# Marimo ball tree?



## bluestems (Feb 7, 2012)

Check out the thread aquascaping with algae. It seems to be working. :smile:


----------



## steven p (Jun 22, 2012)

Its very possible, i started a 1 inch marimo on a branch about a year ago.. its a slow process, even getting it to actually stay on the branch took a few tries and a couple months. But there was competition between plants in my tank.


----------



## auban (Jun 23, 2012)

i think it would work fine. you would want to poke a hole in the marimo ball with something sturdy, maybe even a knife(but be careful). i did the same thing a couple years ago and the marimo was a lot harder to pierce than i thought it would be.

i soon forgot about it when the plants started growing super fast and buried it. i eventually pulled it out when i was thinning the tank. one of my plants(watersprite i think) grew roots into it. it was otherwise ok, still a marimo ball.


----------



## LyzzaRyzz (Nov 6, 2012)

Thats a cute idea!
I had a cute idea once..i figured, cut a marimo ball up, make smaller marimos! Nope. I made a mess. And killed a nice, fat marimo. Just wanted to share the lesson learned!


----------



## auban (Jun 23, 2012)

i shredded a marimo ball once... they will still grow. i carried 6 tiny dime sized marimo balls around with me all over iraq in a water bottle, from base to base. eventually i gave them to one of the locals who had a little betta in a bowl. customs would have confiscated them from me anyway.

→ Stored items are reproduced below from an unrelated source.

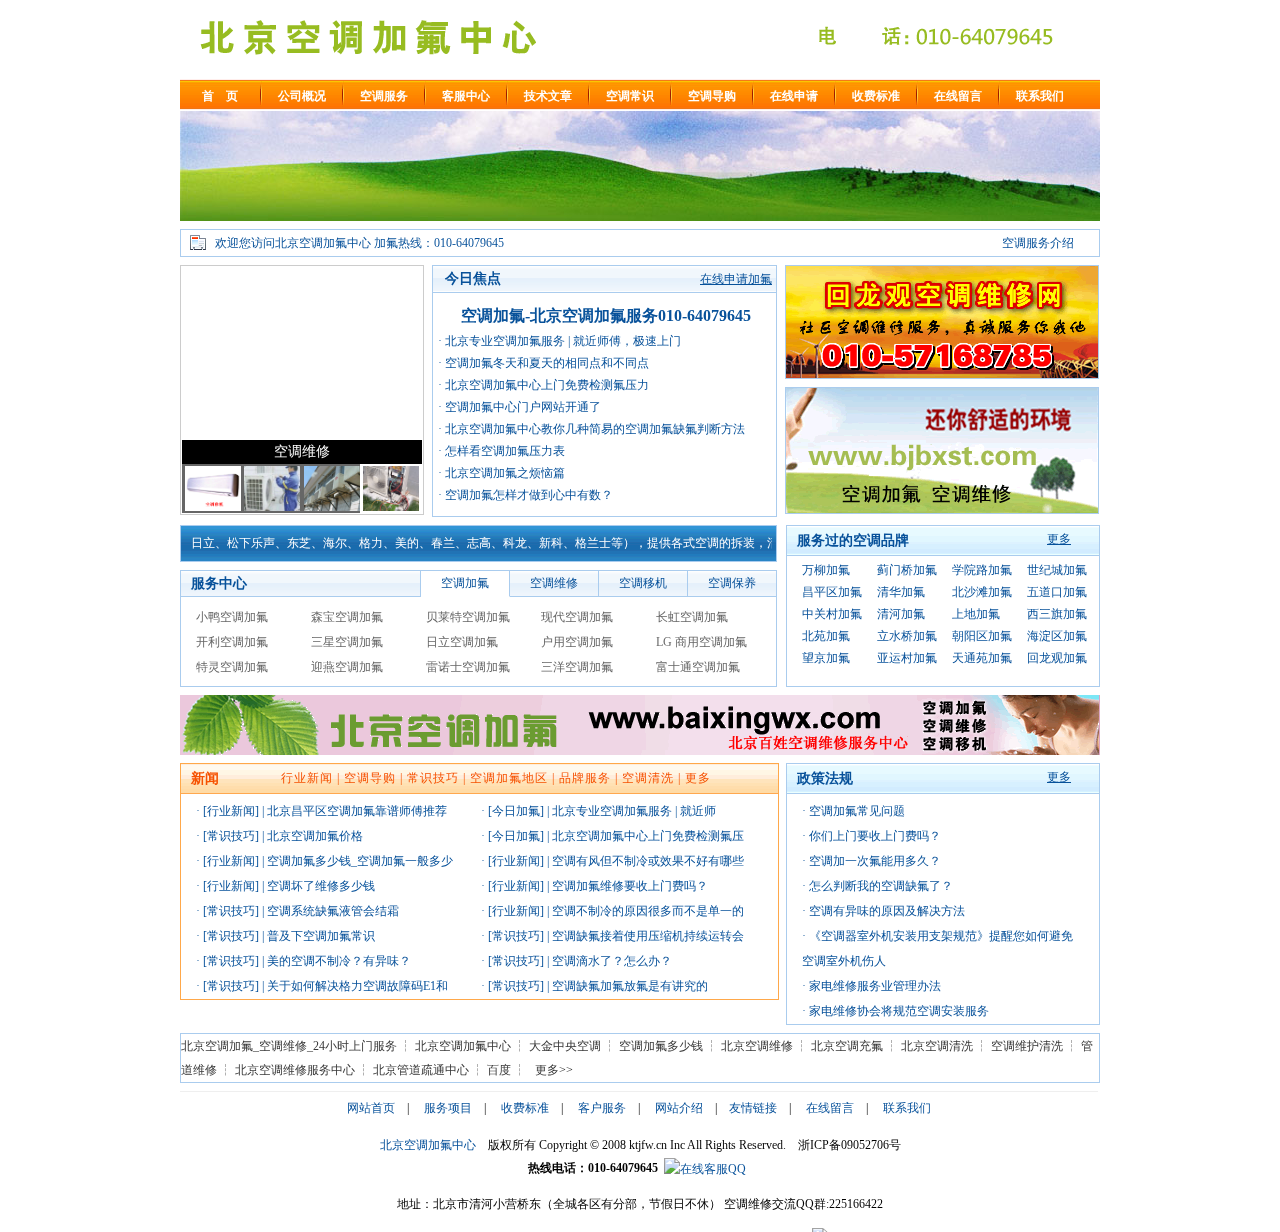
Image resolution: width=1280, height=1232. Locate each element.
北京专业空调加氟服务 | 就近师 (634, 811)
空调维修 (302, 451)
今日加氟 (516, 811)
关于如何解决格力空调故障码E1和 (357, 986)
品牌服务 (585, 778)
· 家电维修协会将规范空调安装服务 (895, 1011)
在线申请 (794, 96)
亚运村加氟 (907, 658)
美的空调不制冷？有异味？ (339, 961)
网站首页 (371, 1108)
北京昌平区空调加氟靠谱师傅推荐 (357, 811)
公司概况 (302, 96)
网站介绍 (679, 1108)
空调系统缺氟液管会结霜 (333, 911)
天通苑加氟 (982, 658)
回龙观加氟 (1057, 658)
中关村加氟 (832, 614)
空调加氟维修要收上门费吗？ (630, 886)
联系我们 (1040, 96)
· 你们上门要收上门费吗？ (871, 836)
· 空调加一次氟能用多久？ (871, 861)
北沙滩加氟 (982, 592)
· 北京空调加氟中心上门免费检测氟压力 (543, 385)
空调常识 (630, 96)
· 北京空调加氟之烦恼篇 (501, 473)
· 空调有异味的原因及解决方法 (883, 911)
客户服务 (602, 1108)
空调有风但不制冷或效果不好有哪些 (648, 861)
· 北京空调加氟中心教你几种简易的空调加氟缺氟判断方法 (591, 429)
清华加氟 (901, 592)
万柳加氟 (826, 570)
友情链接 (753, 1108)
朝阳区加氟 (982, 636)
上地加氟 (976, 614)
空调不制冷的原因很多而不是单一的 (648, 911)
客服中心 (466, 96)
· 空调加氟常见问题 (853, 811)
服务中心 (219, 583)
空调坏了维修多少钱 (321, 886)
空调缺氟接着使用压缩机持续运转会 (648, 936)
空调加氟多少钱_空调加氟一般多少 (360, 861)
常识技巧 (433, 778)
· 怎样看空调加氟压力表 (501, 451)
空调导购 (712, 96)
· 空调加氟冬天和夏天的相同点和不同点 (543, 363)
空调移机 (643, 583)
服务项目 (448, 1108)
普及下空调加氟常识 (321, 936)
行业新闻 (307, 778)
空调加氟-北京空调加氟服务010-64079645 (606, 315)
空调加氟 (465, 583)
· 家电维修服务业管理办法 (871, 986)
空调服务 (384, 96)
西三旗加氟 (1057, 614)
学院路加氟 (982, 570)
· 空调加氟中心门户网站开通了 (519, 407)
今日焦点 (473, 278)
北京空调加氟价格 (315, 836)
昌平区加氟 (832, 592)
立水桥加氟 (907, 636)
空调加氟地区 (509, 778)
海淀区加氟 (1057, 636)
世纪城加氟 (1057, 570)
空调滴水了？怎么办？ (612, 961)
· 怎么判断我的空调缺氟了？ (877, 886)
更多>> (554, 1070)
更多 (1059, 539)
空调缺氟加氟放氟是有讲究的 (630, 986)
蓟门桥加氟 (907, 570)
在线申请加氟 (736, 279)
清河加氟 (901, 614)
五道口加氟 (1057, 592)
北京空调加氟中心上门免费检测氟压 (648, 836)
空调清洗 (648, 778)
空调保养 (732, 583)
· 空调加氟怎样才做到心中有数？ (525, 495)
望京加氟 (826, 658)
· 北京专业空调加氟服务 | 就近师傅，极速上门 (559, 341)
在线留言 (958, 96)
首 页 (220, 96)
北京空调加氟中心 (428, 1145)
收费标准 (876, 96)
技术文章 (548, 96)
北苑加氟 (826, 636)
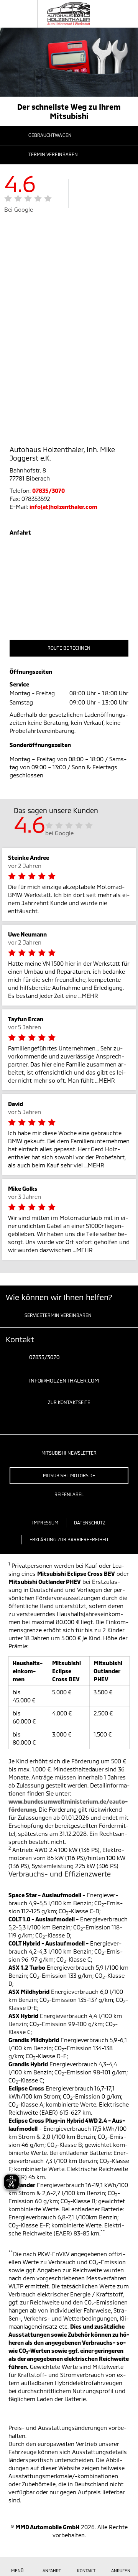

to grow those ugly tufts of algae into new marimo balls, just pull them out every day and roll them in your hands as if you were rolling a little ball of play dough. it took mine about 6 months to start looking really good, but i was keeping them in distilled bottled water. a tank would probably grow them faster.


----------



## Pearl2011 (Jul 8, 2012)

I was thinking of doing something like this, but for 15$ a ball I bought one. So that didnt really work.

It would be like your own little trufula (sp?) tree


----------